News From the Border

Providing the news from a different front but from a war that we must win as well! I recognize the poverty and desperate conditions that many Latinos live in. We, as the USA, have a responsibility to do as much as we can to reach out to aid and assist spiritually with the Gospel and naturally with training, technology and resources. But poverty gives no one the right to break the laws of another sovereign nation.

Wednesday, February 20, 2008

Former Mexican police chief sentenced to 7 1/2 years for bribery

TUCSON, Ariz. (AP) -- The former police chief of the Mexican border town of Sonoyta has been sentenced to serve 7 1/2 years in federal prison for bribing a U.S. Border Patrol agent to let loads of marijuana into the country.

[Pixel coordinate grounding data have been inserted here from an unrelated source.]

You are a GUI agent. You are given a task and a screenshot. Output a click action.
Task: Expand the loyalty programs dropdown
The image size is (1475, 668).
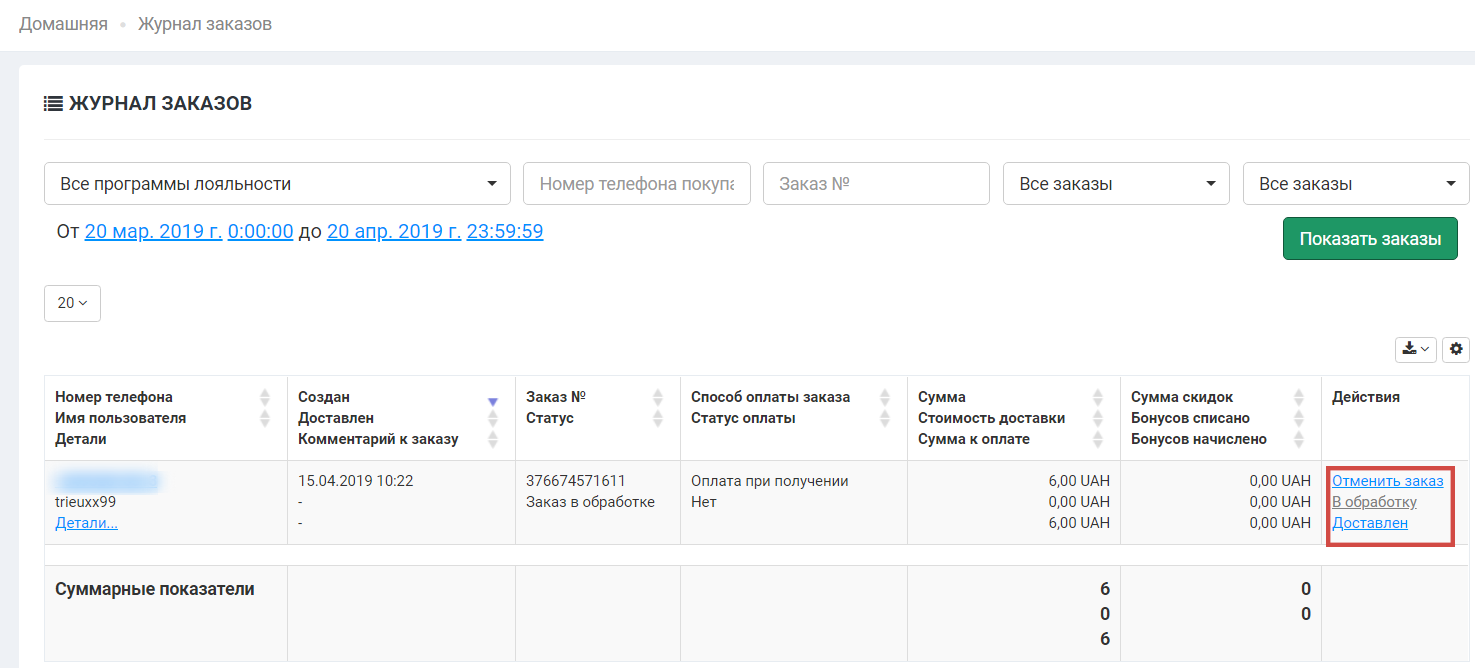click(x=277, y=184)
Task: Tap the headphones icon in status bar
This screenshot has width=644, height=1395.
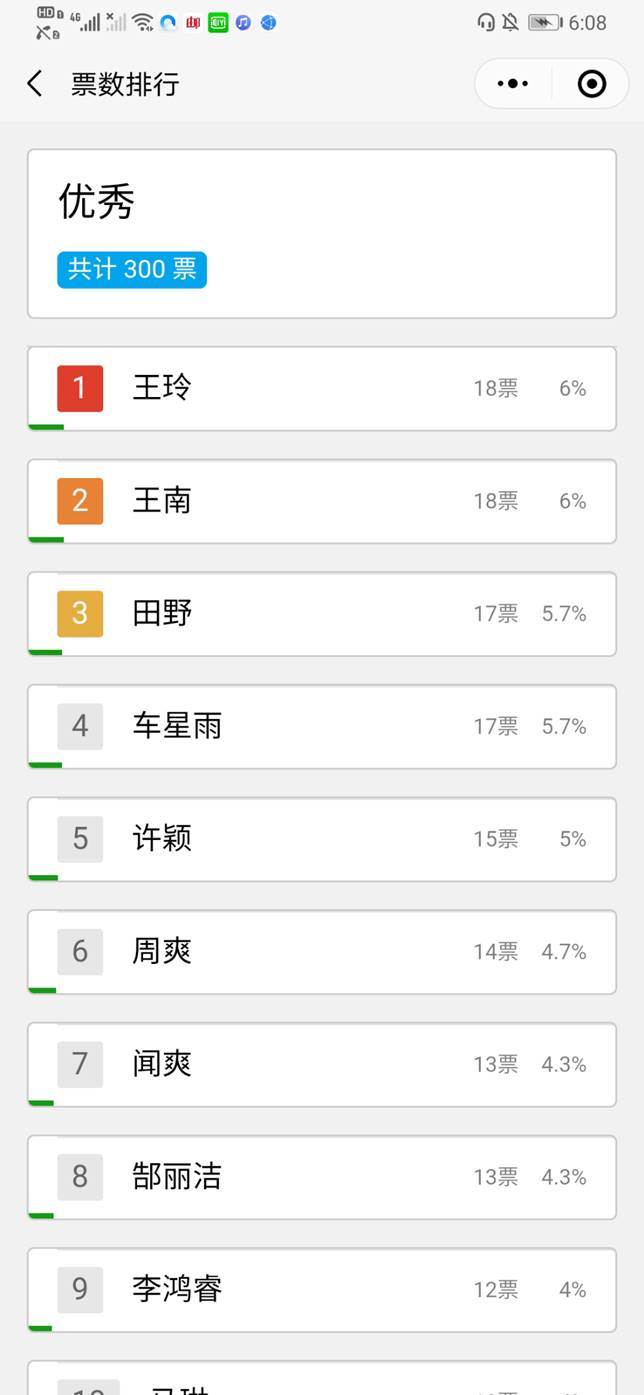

Ramon Robles-Cota, 33, was arrested in March 2005 while being driven to the Arizona town of Gila Bend to meet a Border Patrol agent he had earlier paid more than $80,000. The agent had reported the bribery effort and was working with investigators, according to the U.S. Attorney's Office.

Robles-Cota and his driver, Sonoyta police officer Julio Cesar Lozano-Lopez, were charged with bribing a public official and aiding and abetting, as well as conspiracy to possess and distribute more than 1,000 kilograms of marijuana.

Lozano-Lopez was charged because he knew of the bribery effort but remained silent. He pleaded guilty in June 2006 and was sentenced to the 14 months he had been jailed.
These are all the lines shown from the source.